* [Exercise]:
Below are lines of records; copy exactly those from the one containing "Existing pharmacy (62, 399)" through the one containing "Кузьма Андреевич Андреев (156, 1424)", leaving the pictures behind.

★ ★ ★ ★ ★ ★ ★

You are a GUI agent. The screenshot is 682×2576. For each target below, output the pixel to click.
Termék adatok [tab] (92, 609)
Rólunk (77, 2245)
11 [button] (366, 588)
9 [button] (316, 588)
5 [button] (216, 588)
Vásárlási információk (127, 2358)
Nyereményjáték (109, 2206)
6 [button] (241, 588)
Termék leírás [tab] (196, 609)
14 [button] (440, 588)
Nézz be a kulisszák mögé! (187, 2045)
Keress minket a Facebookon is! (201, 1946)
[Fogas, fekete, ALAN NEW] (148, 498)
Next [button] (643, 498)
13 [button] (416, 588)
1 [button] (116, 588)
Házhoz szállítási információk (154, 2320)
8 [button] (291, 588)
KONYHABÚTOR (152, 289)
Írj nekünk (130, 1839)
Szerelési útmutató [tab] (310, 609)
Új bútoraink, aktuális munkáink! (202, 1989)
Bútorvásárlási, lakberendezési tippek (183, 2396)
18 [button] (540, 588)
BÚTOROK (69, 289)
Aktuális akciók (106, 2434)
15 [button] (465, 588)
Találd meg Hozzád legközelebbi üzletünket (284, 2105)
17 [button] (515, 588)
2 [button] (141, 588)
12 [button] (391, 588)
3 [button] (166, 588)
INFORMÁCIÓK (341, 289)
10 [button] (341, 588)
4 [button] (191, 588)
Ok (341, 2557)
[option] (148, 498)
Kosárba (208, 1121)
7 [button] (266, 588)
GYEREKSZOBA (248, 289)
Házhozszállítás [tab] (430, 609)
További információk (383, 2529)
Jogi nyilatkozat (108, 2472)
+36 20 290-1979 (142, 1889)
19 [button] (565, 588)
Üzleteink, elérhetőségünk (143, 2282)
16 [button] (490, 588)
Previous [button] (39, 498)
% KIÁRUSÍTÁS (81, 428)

★ ★ ★ ★ ★ ★ ★

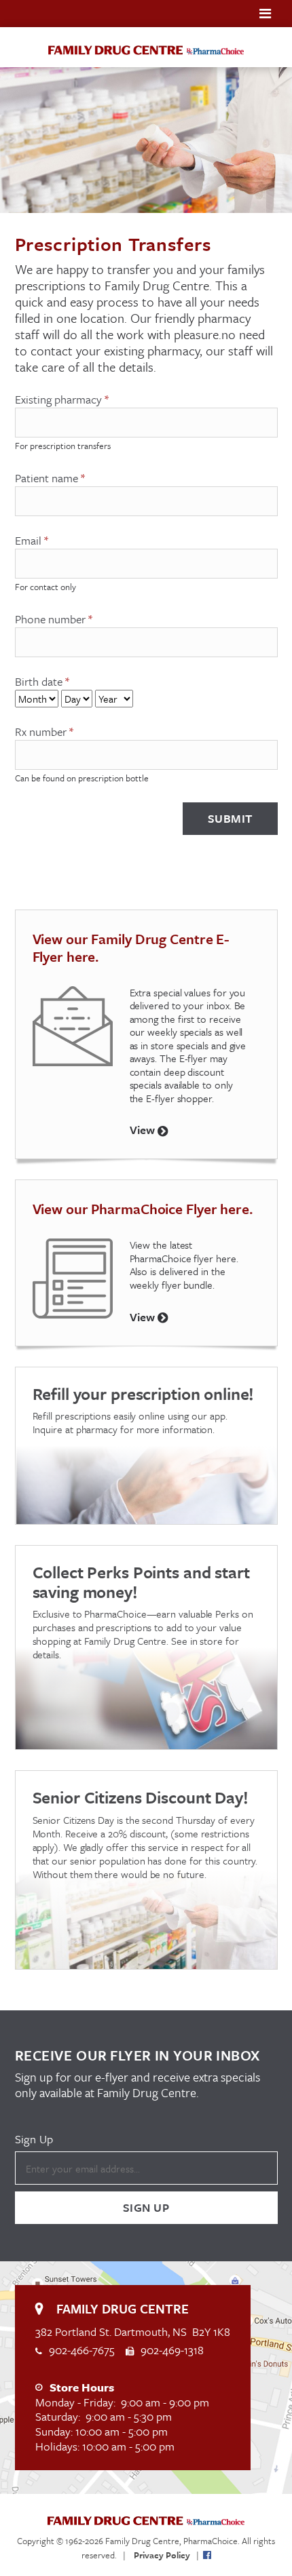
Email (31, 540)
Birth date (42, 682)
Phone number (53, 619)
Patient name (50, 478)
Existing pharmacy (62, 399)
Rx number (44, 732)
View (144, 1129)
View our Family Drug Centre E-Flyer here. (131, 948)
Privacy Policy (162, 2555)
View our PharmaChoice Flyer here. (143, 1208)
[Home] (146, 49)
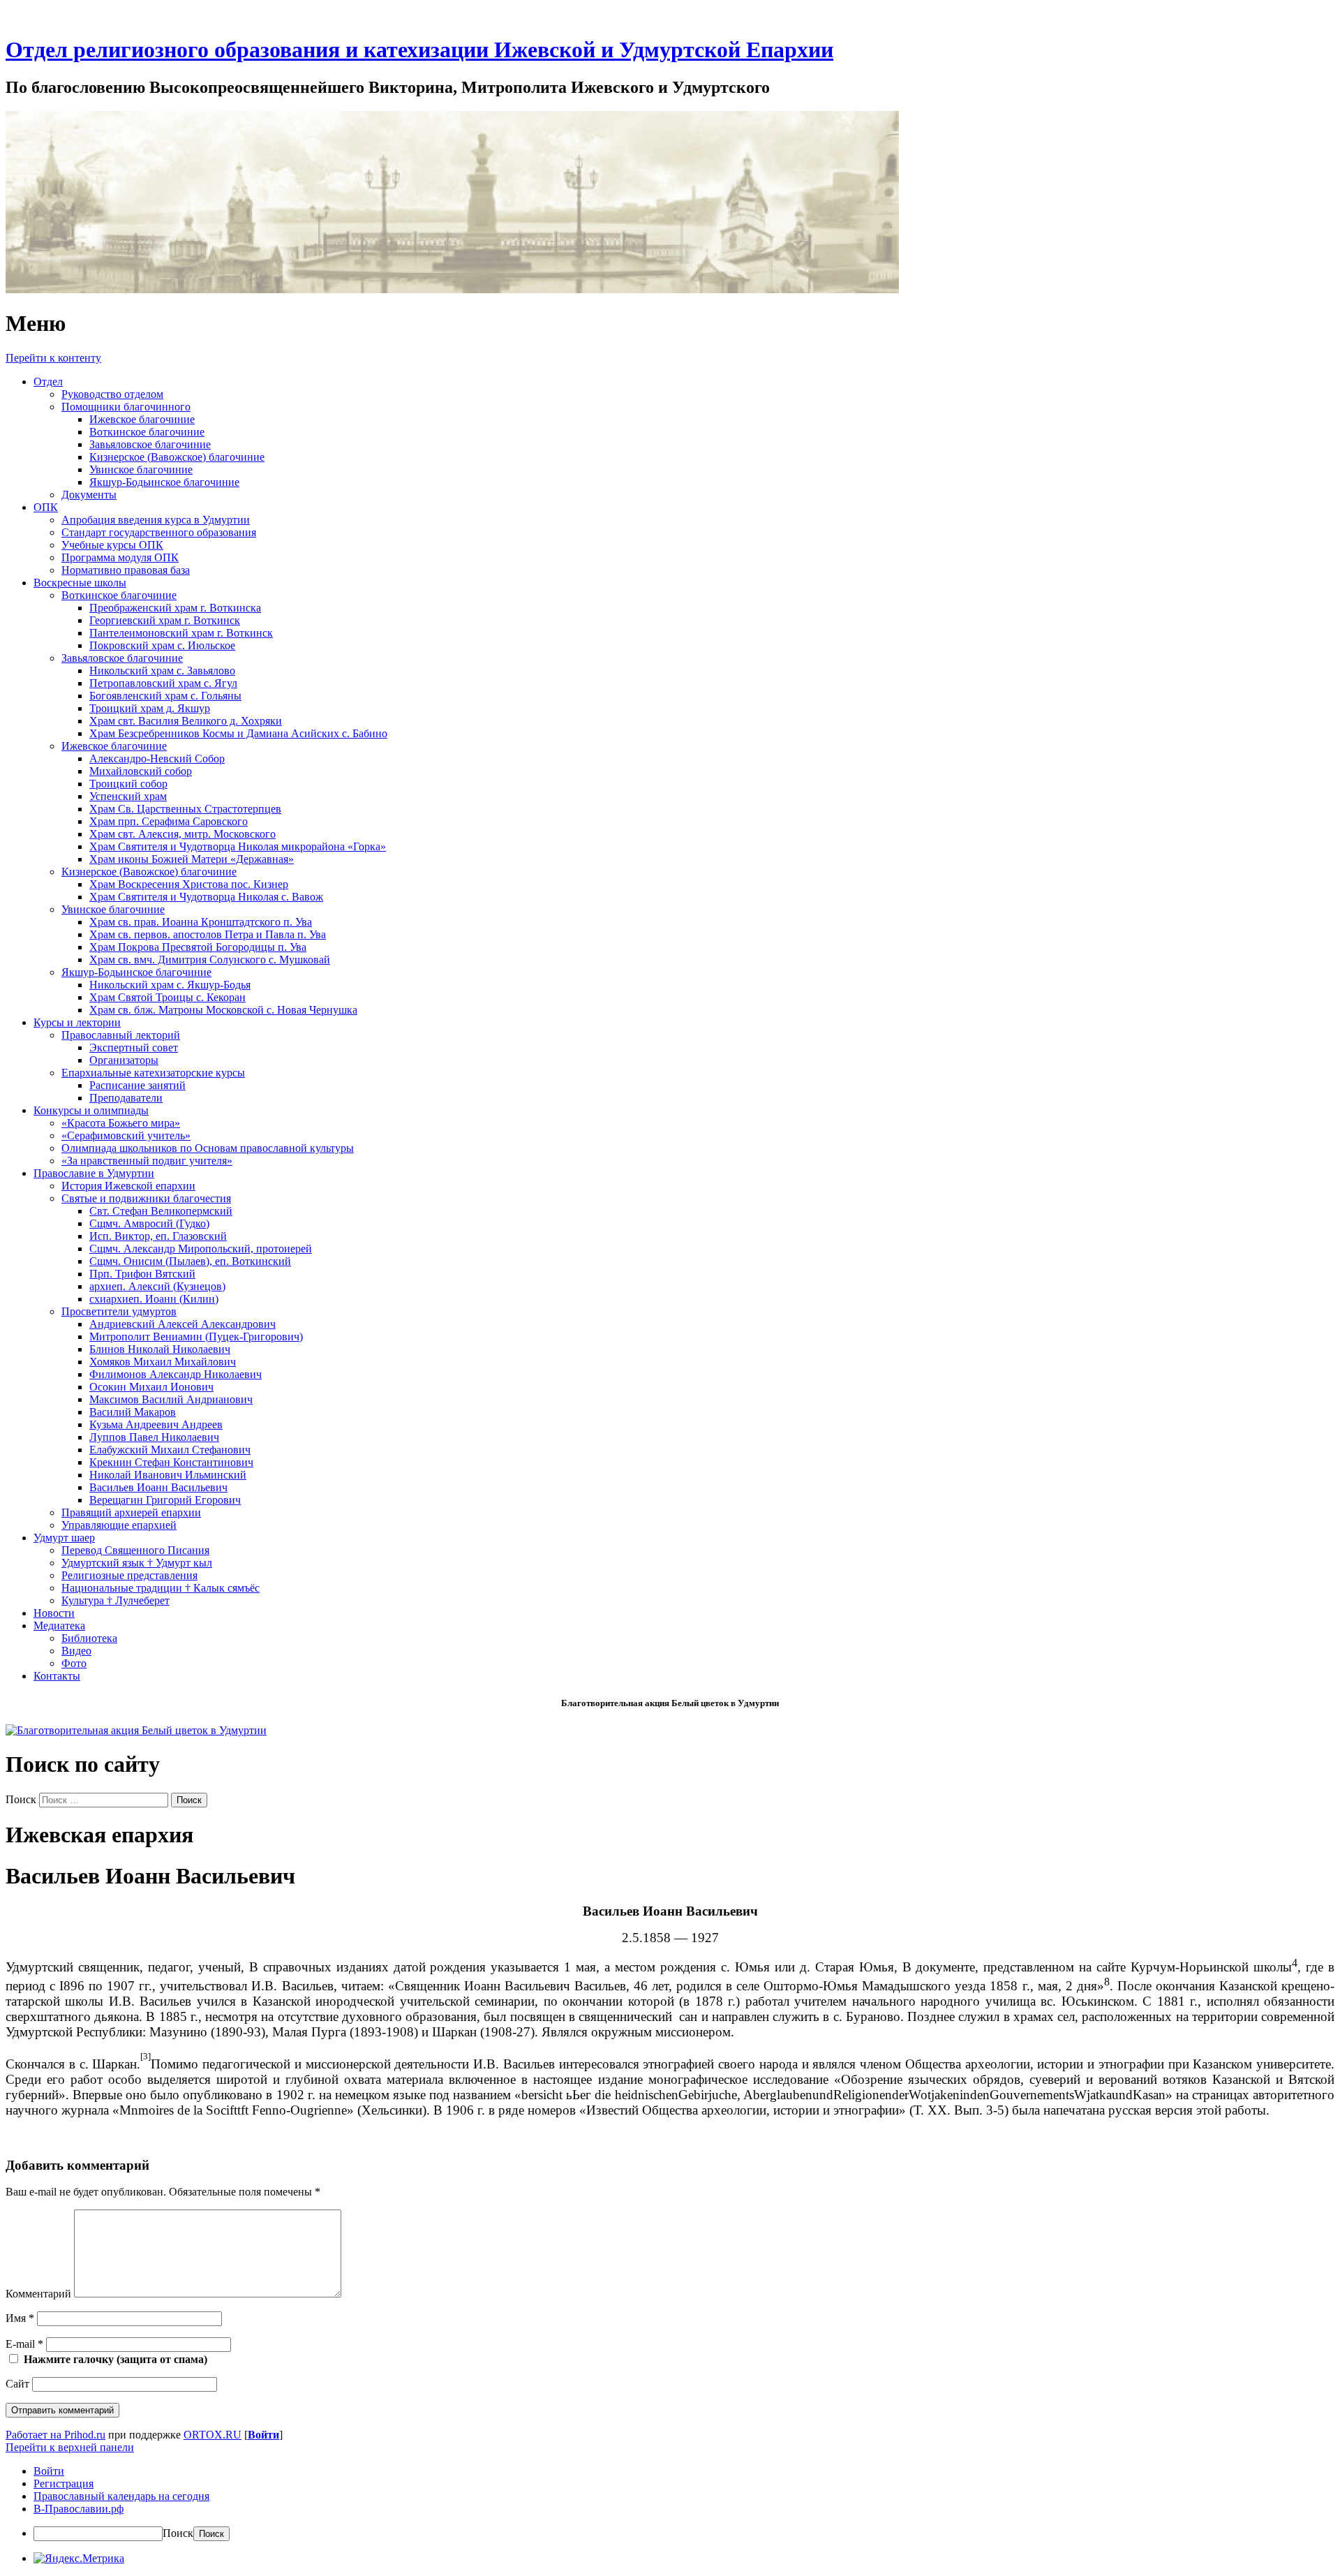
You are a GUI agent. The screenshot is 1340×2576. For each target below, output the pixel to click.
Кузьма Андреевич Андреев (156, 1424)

★ ★ ★ ★ ★ ★ ★

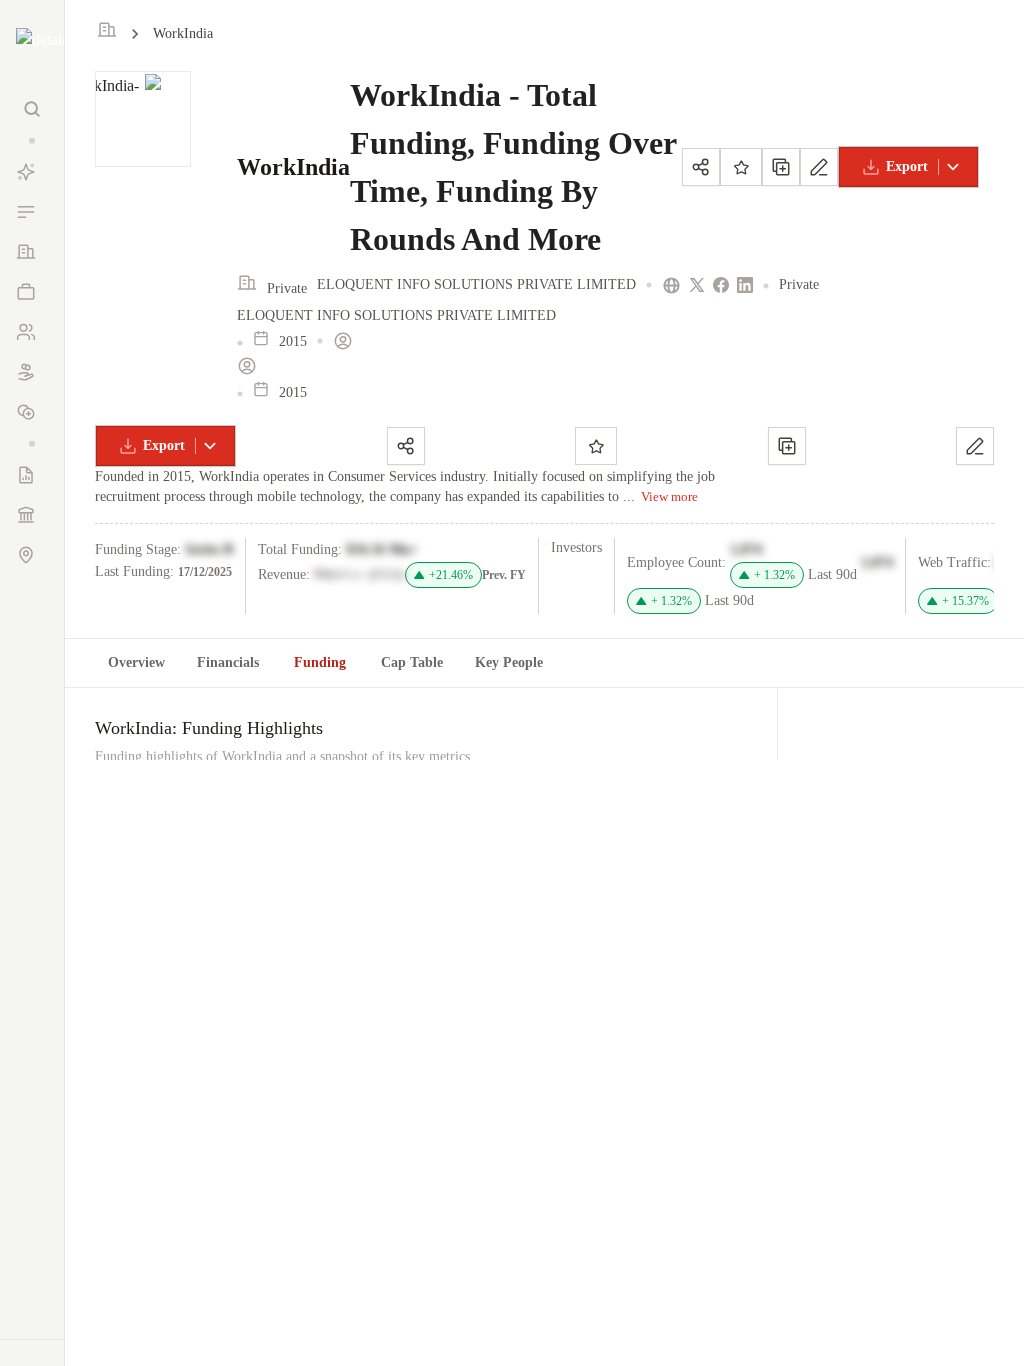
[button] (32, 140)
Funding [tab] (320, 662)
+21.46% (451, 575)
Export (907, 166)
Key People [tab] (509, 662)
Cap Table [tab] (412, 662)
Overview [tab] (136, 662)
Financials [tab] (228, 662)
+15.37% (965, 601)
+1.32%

★ ★ ★ ★ ★ ★ ★

* [The answer]:
Existing pharmacy (62, 399)
Rx number (44, 732)
View (144, 1129)
View our Family Drug Centre E-Flyer here. (131, 948)
Privacy Policy (162, 2555)
View our PharmaChoice Flyer here. (143, 1208)
[Home] (146, 49)
You are a GUI agent. The screenshot is 1340×2576. For each target below, output the pixel to click.
Кузьма Андреевич Андреев (156, 1424)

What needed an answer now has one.